PhD Progress: Infinity Pacman

Posted by Sam on June 30th, 2009 under Uncategorized  •  No Comments

Well, I started the grand experiment(s) yesterday at about noon (I can’t remember the exact time) and I have come back to check on them. One thing I thought I should do after I had started them was to make sure they output their progress every episode (after the generators were updated) so they could pick up where they left off.

However, the problem I came to find was not that of crashed experiments; they were all working fine. The problem was that of infinite PacMan. Two of the experiments (from 3) had scores in the millions, and spare lives equally as large, and the other experiment was exploiting a bug in the code where PacMan moves back and forth along the wall at a warp-point.

So, the first issue can be solved by having a level-limit. Perhaps I’ll stick with the 10 levels. So the nature of the experiment will be different to that of the paper, but it always was anyway. If the agent completes all 10 levels, then the episode ends.

The second issue seems to be a bug in the ghost code. Although PacMan was practically staying in the same place, the ghosts were just moving around in circles. The ghost’s movement is determined by a target point which they move towards. However, this movement algorithm doesn’t seem to take into account warp points (paths in the level that go out one wall and come in the opposite wall). I rarely see a ghost take one of these warp paths – if ever! A further method of halting infinite games (perhaps PacMan is able to outmaneuvre a ghost forever) is to simply place step limits on the episodes. Something quite big oughta do it.

__Work instructions__
1: From the post about the Pacman experiments, repeat the part that opens with the words containing "The second issue" and closes with "oughta do it.".
2: Answer these questions using the post about the Pacman experiments:
(a) At about what time of day were the experiments started?
(b) How many of the experiments had scores in the millions?
(c) How many levels does the writer consider using as a level-limit?
3: Write the next part of the post about the Pacman experiments, picking up after its final sentence.

__Data section__
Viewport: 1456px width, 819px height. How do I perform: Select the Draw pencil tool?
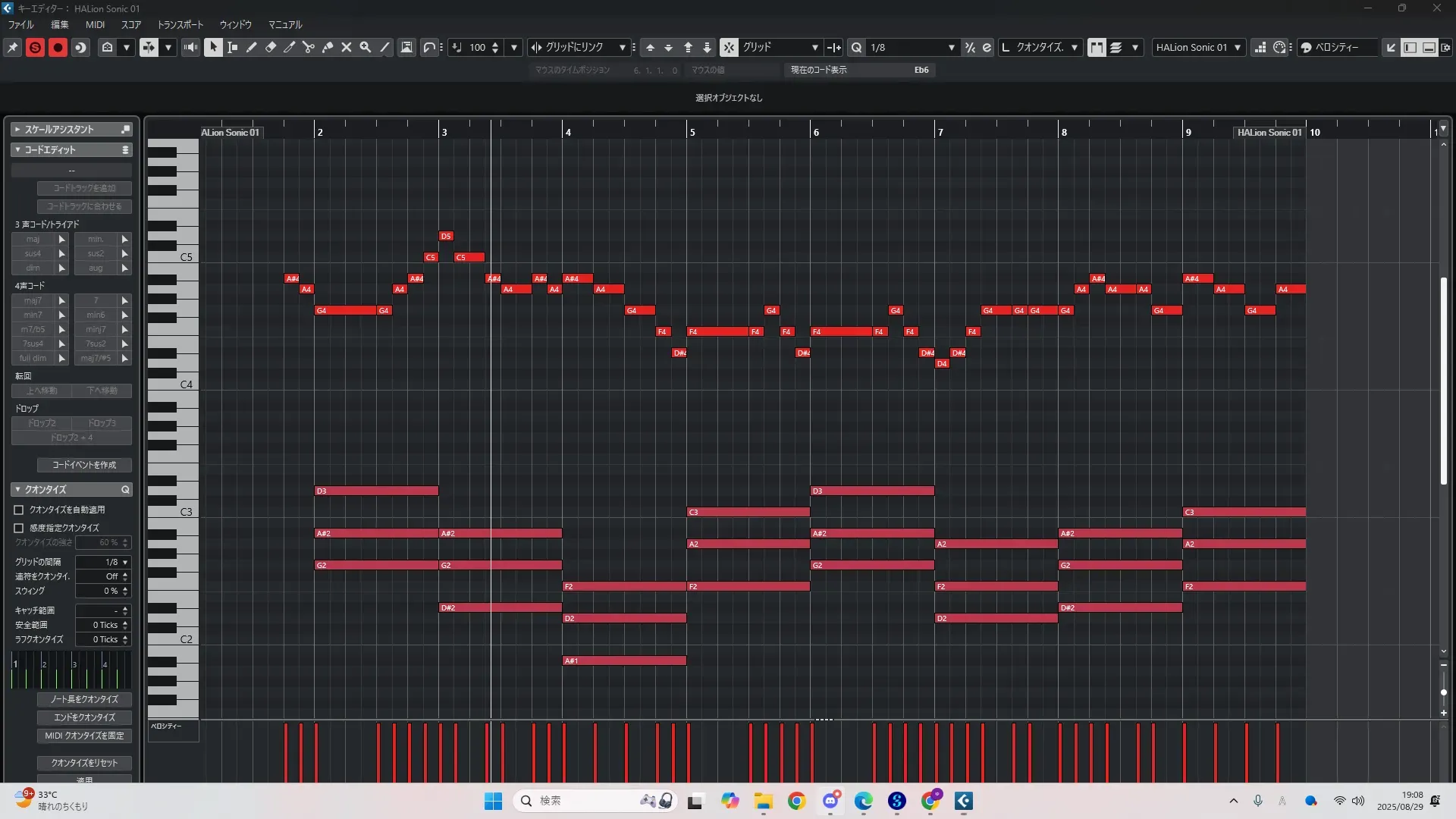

__Set of answers__
1:
The second issue seems to be a bug in the ghost code. Although PacMan was practically staying in the same place, the ghosts were just moving around in circles. The ghost’s movement is determined by a target point which they move towards. However, this movement algorithm doesn’t seem to take into account warp points (paths in the level that go out one wall and come in the opposite wall). I rarely see a ghost take one of these warp paths – if ever! A further method of halting infinite games (perhaps PacMan is able to outmaneuvre a ghost forever) is to simply place step limits on the episodes. Something quite big oughta do it.

2:
(a) At about noon.
(b) Two.
(c) 10 levels.

3:
Perhaps it is time to give the ghosts individual behaviour while I’m at it too. Currently, all the ghosts have the same greedy, but lonely, behaviour. A ghost will chase the player, but maintain its distance from other ghosts. This needs to be changed to the proper ghost logic seen in PacMan (or Ms. PacMan, in this case).

Anyway, here’s the two policies that were all about achieving infinite points:
[1]: if CONSTANT>0.0 then TO_DOT+
[1]: if NEAREST_ED_GHOST<99.0 and NEAREST_POWER_DOT<5.0 then FROM_POWER_DOT+
[1]: if NEAREST_GHOST<5.0 then FROM_GHOST+
[2]: if MAX_JUNCTION_SAFETY>5.0 then TO_SAFE_JUNCTION-
[2]: if CONSTANT>0.0 then FROM_GHOST_CENTRE+
[2]: if NEAREST_GHOST>7.0 then FROM_GHOST-
[2]: if MAX_JUNCTION_SAFETY<1.0 then FROM_GHOST+
[2]: if MAX_JUNCTION_SAFETY>5.0 then TO_SAFE_JUNCTION-
[2]: if NEAREST_ED_GHOST>99.0 then TO_POWER_DOT+
[2]: if NEAREST_ED_GHOST>99.0 then TO_POWER_DOT+
[2]: if NEAREST_POWER_DOT>10.0 then FROM_POWER_DOT-
[3]: if NEAREST_ED_GHOST<99.0 then FROM_POWER_DOT+
[3]: if NEAREST_GHOST>7.0 then FROM_GHOST-
[3]: if NEAREST_GHOST<4.0 then FROM_GHOST+

[1]: if NEAREST_GHOST<3.0 then FROM_GHOST+
[1]: if MAX_JUNCTION_SAFETY<2.0 then FROM_GHOST+
[1]: if GHOST_DENSITY<1.5 and NEAREST_POWER_DOT<5.0 then FROM_POWER_DOT+
[1]: if MAX_JUNCTION_SAFETY<2.0 then FROM_GHOST+
[1]: if CONSTANT>0.0 then TO_DOT+
[1]: if MAX_JUNCTION_SAFETY>3.0 then FROM_GHOST-
[1]: if NEAREST_GHOST<5.0 then FROM_GHOST+
[2]: if CONSTANT>0.0 then TO_DOT+
[2]: if CONSTANT>0.0 then FROM_GHOST+
[2]: if NEAREST_ED_GHOST>99.0 then FROM_POWER_DOT-
[2]: if NEAREST_ED_GHOST<99.0 then FROM_POWER_DOT+
[2]: if MAX_JUNCTION_SAFETY<3.0 then FROM_GHOST+
[2]: if NEAREST_GHOST>7.0 then FROM_GHOST-
[2]: if NEAREST_ED_GHOST>99.0 then TO_POWER_DOT+
[3]: if NEAREST_ED_GHOST<99.0 then TO_POWER_DOT-
[3]: if MAX_JUNCTION_SAFETY>5.0 then TO_SAFE_JUNCTION-
[3]: if NEAREST_ED_GHOST>99.0 then FROM_POWER_DOT-

Big policies, but they were still from the early part of he cross-entropy process. They seem to basically focus on getting all the dots, and avoiding ghosts when near.

PhD Progress: Pacman has a brain!

Posted by Sam on June 28th, 2009 under PhD Project  •  No Comments

After some weeks (I’m not entirely sure how many. Probably about 4-5 weeks) I have successfully re-implemented most of the RL Pacman paper by Szita and Lorincz. I say most because I have left out two possible action modules, but they were rarely used in the actual paper and they didn’t seem all that useful anyway.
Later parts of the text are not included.